[Webinar] Bringing Flink to On-Prem and Private Clouds. Register Now

Building Kafka Storage That’s 10x More Scalable and Performant

Verfasst von

As part of our series walking through how we built Confluent Cloud into a 10x better Apache Kafka® service, we explored how Confluent Cloud uses Intelligent Storage to achieve 10x better elasticity. Scaling up and down quickly was an important challenge for us to solve for both our customers and internal teams.

However, this wasn’t the only challenge we solved with our intelligent storage management. We originally set out to build a new storage architecture to solve some very real operational customer pain points, to name just a few:

  • Constantly throttling tenants to monitor storage limits, and expiring data for clusters that reach capacity
  • Operators constantly balancing storage and throughput across tenants, while making sure every dollar put into capacity is actually used
  • Negotiating retention times with application teams to maintain cluster uptime and save costs

Over the last few years, the Engineering team at Confluent has worked hard to address these challenges. What really surprised us was the ways our users started evolving their use of Kafka once storage no longer was an operational concern. We saw Confluent Cloud become a source of truth for businesses, with historical and real-time data used to power new apps, experiences, and analytics.

[Text and item location records]
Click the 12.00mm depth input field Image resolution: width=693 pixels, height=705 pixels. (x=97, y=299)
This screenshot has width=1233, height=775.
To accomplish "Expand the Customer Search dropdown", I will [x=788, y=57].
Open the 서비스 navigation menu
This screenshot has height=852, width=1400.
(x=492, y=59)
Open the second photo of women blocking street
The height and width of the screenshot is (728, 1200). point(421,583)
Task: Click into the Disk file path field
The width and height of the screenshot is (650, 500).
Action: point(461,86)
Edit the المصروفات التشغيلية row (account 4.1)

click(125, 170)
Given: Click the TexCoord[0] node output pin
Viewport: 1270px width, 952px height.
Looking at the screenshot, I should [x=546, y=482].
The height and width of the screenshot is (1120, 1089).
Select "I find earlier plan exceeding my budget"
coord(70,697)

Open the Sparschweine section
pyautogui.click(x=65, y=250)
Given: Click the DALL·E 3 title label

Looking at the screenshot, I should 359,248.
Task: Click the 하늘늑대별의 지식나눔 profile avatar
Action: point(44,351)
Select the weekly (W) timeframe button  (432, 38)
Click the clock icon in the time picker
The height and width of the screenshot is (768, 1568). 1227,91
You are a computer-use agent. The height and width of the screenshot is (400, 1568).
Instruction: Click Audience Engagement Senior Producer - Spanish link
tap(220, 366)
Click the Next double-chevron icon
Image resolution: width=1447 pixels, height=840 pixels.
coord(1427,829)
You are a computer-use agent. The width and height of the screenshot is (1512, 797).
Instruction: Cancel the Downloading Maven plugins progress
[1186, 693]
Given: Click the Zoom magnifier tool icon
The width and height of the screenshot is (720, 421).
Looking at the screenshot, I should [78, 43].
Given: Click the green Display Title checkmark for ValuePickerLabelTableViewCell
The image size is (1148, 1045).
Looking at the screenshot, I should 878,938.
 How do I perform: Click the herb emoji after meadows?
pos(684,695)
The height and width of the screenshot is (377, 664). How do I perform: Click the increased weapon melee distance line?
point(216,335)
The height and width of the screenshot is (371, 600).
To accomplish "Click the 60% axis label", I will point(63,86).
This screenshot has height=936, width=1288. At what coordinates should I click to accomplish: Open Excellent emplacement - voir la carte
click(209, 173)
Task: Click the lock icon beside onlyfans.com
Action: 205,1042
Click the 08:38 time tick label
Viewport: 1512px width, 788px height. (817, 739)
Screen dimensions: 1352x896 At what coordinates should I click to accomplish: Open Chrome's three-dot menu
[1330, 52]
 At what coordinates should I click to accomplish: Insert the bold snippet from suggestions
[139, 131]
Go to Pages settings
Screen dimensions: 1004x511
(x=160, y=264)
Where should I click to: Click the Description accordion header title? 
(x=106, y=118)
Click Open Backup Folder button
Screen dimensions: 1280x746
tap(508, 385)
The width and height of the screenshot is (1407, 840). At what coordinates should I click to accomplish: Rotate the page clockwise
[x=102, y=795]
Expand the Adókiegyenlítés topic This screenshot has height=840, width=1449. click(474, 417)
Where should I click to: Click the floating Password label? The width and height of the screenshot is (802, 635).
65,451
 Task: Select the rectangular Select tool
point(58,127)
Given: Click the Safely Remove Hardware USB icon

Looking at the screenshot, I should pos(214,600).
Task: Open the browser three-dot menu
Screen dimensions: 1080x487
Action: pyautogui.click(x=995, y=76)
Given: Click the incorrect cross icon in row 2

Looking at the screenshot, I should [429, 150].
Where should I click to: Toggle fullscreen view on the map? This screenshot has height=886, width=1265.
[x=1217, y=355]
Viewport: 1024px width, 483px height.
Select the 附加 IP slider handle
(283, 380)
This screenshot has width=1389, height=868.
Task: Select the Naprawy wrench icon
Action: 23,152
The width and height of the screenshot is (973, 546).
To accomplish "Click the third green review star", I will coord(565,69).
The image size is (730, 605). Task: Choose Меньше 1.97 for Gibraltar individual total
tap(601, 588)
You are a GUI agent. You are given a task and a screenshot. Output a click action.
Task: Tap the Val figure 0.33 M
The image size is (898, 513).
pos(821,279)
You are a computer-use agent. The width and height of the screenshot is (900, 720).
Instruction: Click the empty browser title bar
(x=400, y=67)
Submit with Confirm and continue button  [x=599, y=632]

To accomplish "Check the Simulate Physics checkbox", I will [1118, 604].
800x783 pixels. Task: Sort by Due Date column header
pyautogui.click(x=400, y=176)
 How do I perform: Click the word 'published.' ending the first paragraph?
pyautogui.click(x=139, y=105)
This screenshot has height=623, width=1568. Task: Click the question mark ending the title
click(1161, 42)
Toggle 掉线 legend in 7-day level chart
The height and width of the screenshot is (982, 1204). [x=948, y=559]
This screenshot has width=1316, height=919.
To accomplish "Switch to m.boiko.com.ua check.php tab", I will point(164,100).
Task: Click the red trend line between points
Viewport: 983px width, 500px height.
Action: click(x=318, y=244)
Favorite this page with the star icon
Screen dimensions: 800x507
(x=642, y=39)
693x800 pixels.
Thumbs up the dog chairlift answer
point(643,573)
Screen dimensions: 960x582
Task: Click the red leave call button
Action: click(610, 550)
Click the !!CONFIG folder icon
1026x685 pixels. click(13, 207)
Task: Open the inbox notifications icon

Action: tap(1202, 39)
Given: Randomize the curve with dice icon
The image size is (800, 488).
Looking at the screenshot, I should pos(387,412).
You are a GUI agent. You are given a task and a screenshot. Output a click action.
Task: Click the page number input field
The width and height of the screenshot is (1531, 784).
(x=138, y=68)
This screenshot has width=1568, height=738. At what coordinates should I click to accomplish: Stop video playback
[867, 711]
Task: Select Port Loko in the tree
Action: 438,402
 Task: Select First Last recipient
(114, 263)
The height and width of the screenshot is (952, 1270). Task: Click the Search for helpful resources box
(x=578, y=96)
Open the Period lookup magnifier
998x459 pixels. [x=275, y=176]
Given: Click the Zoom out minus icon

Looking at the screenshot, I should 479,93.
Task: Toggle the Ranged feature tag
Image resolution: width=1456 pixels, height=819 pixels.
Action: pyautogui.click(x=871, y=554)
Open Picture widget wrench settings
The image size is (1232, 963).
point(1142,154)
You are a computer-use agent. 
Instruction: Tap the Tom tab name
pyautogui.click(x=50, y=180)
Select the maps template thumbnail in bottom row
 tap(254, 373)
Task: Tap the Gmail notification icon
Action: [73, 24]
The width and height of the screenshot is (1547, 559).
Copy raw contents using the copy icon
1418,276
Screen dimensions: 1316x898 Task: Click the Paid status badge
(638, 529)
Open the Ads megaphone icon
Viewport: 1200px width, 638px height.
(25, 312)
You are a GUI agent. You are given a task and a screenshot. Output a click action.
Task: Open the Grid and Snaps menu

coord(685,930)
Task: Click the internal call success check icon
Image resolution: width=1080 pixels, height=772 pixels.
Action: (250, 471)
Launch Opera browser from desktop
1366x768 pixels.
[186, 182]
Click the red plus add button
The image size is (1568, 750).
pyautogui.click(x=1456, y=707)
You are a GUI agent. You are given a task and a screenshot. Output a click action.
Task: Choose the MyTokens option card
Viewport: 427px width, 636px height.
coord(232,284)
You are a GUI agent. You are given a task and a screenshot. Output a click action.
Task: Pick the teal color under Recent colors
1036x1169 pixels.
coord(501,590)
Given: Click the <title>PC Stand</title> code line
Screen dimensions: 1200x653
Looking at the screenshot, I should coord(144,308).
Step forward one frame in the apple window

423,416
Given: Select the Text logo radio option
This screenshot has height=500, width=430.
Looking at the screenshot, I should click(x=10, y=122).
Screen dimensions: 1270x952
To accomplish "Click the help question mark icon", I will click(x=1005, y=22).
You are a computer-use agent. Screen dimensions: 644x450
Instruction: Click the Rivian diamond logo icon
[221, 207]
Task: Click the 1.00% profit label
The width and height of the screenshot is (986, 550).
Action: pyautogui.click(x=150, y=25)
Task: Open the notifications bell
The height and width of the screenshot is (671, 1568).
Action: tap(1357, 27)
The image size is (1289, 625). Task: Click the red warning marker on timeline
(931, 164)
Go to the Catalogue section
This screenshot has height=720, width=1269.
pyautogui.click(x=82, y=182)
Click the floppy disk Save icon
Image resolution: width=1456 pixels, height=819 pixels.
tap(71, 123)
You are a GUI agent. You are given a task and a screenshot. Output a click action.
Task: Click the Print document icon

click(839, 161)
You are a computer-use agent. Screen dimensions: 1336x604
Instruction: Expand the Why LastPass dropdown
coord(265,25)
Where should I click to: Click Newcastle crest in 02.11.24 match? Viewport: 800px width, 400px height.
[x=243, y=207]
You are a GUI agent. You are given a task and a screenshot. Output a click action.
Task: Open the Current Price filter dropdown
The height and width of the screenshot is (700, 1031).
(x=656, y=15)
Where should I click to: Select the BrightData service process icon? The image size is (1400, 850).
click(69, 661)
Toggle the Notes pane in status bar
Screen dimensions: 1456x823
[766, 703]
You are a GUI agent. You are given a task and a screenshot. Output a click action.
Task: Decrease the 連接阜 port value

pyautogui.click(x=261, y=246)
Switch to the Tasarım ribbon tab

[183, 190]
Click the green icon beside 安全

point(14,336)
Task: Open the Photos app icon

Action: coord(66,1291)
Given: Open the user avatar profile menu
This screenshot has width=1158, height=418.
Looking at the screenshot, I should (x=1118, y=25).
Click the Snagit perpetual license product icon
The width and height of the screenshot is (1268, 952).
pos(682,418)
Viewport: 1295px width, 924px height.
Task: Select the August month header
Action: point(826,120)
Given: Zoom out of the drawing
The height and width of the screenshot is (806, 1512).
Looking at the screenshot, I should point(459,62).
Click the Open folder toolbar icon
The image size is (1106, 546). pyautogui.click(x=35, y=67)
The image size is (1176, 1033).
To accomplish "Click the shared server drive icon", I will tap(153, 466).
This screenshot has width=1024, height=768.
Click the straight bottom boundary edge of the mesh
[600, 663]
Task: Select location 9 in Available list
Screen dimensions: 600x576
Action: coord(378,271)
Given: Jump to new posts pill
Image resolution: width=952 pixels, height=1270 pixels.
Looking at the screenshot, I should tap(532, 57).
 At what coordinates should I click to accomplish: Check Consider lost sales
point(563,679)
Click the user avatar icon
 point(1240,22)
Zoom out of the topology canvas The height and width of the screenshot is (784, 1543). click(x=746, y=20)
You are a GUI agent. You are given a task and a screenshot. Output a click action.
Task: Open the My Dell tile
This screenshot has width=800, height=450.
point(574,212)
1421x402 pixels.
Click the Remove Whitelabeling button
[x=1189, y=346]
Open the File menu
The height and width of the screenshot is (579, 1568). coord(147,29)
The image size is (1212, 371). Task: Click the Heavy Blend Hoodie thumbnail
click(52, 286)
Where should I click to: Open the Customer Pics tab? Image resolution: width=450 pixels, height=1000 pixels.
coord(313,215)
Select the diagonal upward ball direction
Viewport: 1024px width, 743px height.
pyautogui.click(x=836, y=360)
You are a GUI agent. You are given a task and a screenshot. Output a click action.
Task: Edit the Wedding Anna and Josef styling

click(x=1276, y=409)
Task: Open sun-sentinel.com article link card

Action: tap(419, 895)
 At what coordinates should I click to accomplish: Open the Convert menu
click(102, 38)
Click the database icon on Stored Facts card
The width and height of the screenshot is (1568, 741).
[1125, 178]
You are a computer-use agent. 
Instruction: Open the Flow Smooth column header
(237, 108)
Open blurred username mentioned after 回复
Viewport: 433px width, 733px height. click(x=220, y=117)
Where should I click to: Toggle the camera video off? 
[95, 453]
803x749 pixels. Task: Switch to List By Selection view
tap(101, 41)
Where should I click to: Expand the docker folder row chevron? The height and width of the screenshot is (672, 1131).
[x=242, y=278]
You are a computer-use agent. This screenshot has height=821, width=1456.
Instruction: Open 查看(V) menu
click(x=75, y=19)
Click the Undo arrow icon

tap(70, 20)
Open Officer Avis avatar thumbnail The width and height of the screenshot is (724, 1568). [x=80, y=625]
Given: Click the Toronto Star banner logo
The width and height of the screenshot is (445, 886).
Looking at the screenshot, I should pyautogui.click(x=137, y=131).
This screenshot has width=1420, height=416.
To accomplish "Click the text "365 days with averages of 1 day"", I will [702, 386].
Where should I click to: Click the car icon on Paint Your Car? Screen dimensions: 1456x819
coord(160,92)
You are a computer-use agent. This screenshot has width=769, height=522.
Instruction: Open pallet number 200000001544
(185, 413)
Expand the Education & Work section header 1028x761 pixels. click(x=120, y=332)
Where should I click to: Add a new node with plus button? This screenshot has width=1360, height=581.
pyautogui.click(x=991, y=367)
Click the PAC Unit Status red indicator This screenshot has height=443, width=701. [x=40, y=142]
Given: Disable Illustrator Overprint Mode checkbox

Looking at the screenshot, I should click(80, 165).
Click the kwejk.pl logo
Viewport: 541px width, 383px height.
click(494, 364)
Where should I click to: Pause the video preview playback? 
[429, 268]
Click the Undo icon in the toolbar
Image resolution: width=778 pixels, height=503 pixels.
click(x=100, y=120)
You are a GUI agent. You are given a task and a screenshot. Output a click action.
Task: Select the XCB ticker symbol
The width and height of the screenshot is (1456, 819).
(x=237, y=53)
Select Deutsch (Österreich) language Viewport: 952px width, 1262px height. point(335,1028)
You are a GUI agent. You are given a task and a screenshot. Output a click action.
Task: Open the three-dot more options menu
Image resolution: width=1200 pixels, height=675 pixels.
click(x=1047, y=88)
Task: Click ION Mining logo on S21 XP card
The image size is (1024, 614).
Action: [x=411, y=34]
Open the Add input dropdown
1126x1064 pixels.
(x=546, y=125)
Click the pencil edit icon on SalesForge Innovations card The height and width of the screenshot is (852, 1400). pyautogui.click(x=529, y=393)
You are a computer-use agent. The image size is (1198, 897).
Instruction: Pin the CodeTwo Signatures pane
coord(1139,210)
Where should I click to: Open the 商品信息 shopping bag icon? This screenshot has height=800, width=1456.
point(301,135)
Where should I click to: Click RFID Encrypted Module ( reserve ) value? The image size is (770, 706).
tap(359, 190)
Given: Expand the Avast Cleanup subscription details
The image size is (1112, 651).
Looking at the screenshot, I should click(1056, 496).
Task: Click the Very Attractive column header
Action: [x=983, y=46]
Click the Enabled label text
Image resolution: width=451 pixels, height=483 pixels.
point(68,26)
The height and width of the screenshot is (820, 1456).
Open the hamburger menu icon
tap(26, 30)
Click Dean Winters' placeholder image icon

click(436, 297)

EXERCISES TO COMPLETE ::
1. Answer these questions about the Kafka storage text:
(a) What does Confluent Cloud use to achieve 10x better elasticity?
(b) With whom did operators have to negotiate retention times?
(c) What did Confluent Cloud become for businesses once storage no longer was an operational concern?
2. Rewrite the records between the lines holding "Select the maps" and "pyautogui.click(x=82, y=182)", inclusive, replacing "GUI agent" with "screen agent" and keeping everything else the same. Return only those lines.

ANSWERS TO THE TASKS ::
1.
(a) Intelligent Storage
(b) Application teams
(c) A source of truth

2.
Select the maps template thumbnail in bottom row
 tap(254, 373)
Task: Tap the Gmail notification icon
Action: [73, 24]
The width and height of the screenshot is (1547, 559).
Copy raw contents using the copy icon
1418,276
Screen dimensions: 1316x898 Task: Click the Paid status badge
(638, 529)
Open the Ads megaphone icon
Viewport: 1200px width, 638px height.
(25, 312)
You are a screen agent. You are given a task and a screenshot. Output a click action.
Task: Open the Grid and Snaps menu

coord(685,930)
Task: Click the internal call success check icon
Image resolution: width=1080 pixels, height=772 pixels.
Action: (250, 471)
Launch Opera browser from desktop
1366x768 pixels.
[186, 182]
Click the red plus add button
The image size is (1568, 750).
pyautogui.click(x=1456, y=707)
You are a screen agent. You are given a task and a screenshot. Output a click action.
Task: Choose the MyTokens option card
Viewport: 427px width, 636px height.
coord(232,284)
You are a screen agent. You are given a task and a screenshot. Output a click action.
Task: Pick the teal color under Recent colors
1036x1169 pixels.
coord(501,590)
Given: Click the <title>PC Stand</title> code line
Screen dimensions: 1200x653
Looking at the screenshot, I should coord(144,308).
Step forward one frame in the apple window

423,416
Given: Select the Text logo radio option
This screenshot has height=500, width=430.
Looking at the screenshot, I should click(x=10, y=122).
Screen dimensions: 1270x952
To accomplish "Click the help question mark icon", I will click(x=1005, y=22).
You are a computer-use agent. Screen dimensions: 644x450
Instruction: Click the Rivian diamond logo icon
[221, 207]
Task: Click the 1.00% profit label
The width and height of the screenshot is (986, 550).
Action: pyautogui.click(x=150, y=25)
Task: Open the notifications bell
The height and width of the screenshot is (671, 1568).
Action: tap(1357, 27)
The image size is (1289, 625). Task: Click the red warning marker on timeline
(931, 164)
Go to the Catalogue section
This screenshot has height=720, width=1269.
pyautogui.click(x=82, y=182)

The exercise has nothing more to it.